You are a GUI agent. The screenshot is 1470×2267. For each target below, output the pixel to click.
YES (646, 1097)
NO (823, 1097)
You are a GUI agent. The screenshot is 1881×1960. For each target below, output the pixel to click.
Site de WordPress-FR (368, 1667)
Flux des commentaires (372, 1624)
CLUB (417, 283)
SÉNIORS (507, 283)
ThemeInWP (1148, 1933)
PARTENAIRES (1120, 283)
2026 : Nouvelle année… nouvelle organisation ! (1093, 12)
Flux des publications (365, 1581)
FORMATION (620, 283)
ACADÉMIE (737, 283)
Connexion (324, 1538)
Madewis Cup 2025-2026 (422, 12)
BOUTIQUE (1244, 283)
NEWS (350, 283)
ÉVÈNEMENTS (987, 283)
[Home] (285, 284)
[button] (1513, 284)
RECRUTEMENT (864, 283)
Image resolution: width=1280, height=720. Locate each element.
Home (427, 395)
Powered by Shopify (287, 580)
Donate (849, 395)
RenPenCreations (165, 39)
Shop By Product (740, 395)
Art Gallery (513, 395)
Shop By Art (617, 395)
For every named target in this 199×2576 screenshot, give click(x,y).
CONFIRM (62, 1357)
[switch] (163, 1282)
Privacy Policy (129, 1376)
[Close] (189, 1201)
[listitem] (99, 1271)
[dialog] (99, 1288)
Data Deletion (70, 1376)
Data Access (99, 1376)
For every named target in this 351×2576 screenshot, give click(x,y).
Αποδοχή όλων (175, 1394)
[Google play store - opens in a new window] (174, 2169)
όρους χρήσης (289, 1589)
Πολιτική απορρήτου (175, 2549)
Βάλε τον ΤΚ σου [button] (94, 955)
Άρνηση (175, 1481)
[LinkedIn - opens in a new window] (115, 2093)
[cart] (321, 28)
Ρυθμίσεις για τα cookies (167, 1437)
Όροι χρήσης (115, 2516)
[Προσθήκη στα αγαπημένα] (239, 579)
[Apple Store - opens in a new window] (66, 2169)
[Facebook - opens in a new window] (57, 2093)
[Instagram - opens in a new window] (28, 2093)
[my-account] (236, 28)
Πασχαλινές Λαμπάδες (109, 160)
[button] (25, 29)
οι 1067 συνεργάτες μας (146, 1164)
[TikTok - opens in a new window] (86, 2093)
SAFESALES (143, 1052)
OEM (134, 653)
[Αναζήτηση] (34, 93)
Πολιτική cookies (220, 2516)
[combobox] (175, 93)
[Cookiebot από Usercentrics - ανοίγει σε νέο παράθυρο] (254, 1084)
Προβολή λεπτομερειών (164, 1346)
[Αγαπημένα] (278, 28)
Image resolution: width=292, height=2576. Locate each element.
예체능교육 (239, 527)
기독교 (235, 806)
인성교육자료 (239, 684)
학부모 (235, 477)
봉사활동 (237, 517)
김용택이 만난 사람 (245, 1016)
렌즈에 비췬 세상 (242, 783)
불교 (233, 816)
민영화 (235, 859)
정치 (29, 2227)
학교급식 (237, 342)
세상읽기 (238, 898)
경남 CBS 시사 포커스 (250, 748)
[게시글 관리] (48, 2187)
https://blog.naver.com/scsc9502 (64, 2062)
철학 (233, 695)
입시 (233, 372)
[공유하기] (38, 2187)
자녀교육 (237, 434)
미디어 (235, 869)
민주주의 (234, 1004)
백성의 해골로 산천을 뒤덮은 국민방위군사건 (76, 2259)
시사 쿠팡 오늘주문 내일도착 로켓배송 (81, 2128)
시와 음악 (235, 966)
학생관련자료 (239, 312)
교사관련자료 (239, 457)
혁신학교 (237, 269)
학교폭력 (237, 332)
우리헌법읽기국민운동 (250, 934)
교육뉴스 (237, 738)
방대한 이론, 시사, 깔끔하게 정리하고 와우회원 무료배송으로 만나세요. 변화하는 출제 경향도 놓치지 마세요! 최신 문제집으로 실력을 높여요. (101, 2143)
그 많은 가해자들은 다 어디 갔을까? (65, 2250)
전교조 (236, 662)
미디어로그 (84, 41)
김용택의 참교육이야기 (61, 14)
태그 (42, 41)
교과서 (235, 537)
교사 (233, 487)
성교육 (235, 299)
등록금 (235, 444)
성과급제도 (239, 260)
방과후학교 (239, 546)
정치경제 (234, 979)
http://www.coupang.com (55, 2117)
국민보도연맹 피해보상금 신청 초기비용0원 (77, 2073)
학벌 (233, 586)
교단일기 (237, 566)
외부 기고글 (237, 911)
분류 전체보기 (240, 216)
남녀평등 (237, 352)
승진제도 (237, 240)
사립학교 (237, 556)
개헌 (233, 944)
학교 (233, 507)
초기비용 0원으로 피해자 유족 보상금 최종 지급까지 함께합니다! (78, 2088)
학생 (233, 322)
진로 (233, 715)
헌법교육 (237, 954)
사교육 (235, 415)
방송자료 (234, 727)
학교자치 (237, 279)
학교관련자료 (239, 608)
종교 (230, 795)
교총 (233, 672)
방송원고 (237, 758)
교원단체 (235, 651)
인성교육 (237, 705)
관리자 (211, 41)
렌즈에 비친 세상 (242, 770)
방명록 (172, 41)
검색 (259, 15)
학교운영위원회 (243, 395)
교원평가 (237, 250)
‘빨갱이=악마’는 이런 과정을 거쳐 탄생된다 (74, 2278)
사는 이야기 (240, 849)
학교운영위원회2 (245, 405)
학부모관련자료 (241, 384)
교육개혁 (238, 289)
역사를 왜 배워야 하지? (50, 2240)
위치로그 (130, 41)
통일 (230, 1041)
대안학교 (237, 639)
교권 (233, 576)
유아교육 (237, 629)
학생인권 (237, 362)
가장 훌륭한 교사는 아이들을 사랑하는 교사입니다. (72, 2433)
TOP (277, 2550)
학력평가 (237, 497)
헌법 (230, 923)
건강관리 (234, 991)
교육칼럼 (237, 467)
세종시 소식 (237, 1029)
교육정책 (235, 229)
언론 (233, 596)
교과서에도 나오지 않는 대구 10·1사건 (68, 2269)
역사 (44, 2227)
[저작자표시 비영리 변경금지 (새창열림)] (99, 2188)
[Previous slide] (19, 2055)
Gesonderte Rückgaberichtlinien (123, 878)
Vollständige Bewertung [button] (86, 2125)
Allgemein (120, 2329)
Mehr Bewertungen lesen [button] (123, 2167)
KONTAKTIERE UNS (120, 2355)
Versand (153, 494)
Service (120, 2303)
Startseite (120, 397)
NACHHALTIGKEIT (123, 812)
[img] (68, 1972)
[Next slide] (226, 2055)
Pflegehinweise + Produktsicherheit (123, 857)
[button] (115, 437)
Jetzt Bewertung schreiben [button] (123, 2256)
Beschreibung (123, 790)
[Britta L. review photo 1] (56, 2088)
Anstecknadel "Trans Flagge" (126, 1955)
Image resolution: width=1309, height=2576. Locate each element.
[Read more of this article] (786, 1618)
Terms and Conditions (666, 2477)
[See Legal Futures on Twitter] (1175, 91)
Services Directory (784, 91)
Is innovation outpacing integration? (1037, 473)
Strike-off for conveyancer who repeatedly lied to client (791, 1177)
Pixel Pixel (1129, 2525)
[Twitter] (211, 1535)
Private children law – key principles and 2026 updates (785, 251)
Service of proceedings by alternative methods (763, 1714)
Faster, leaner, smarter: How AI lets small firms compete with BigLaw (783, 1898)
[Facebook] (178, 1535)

- - - - - - -

> **Work task**:
The answer must be a single number: how many lines above contain the word "resolution".

> **The completed task**:
3